Dataset entries:
Start of Block

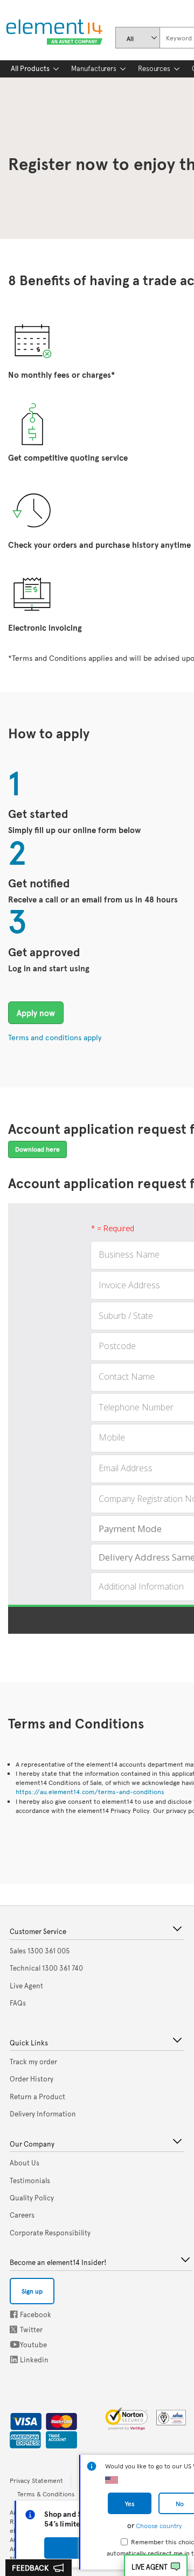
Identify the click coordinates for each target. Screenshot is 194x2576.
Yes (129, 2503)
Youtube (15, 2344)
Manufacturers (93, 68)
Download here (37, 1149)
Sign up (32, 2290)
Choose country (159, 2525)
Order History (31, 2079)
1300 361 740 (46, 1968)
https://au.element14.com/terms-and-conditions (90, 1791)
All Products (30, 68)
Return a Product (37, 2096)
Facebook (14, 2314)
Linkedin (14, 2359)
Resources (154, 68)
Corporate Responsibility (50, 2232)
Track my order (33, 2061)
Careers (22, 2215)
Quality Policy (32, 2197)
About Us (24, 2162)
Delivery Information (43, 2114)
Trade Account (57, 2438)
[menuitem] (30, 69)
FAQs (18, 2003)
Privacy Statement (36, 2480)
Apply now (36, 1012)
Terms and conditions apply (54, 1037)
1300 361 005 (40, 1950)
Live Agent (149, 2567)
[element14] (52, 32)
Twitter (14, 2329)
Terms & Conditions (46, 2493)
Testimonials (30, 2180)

End of Block

Exercise prompt:
Copy out the data above exactly, except the pictures.

Written response:
Identify the click coordinates for each target. Screenshot is 194x2576.
Yes (129, 2503)
Youtube (15, 2344)
Manufacturers (93, 68)
Download here (37, 1149)
Sign up (32, 2290)
Choose country (159, 2525)
Order History (31, 2079)
1300 361 740 (46, 1968)
https://au.element14.com/terms-and-conditions (90, 1791)
All Products (30, 68)
Return a Product (37, 2096)
Facebook (14, 2314)
Linkedin (14, 2359)
Resources (154, 68)
Corporate Responsibility (50, 2232)
Track my order (33, 2061)
Careers (22, 2215)
Quality Policy (32, 2197)
About Us (24, 2162)
Delivery Information (43, 2114)
Trade Account (57, 2438)
[menuitem] (30, 69)
FAQs (18, 2003)
Privacy Statement (36, 2480)
Apply now (36, 1012)
Terms and conditions apply (54, 1037)
1300 361 005 (40, 1950)
Live Agent (149, 2567)
[element14] (52, 32)
Twitter (14, 2329)
Terms & Conditions (46, 2493)
Testimonials (30, 2180)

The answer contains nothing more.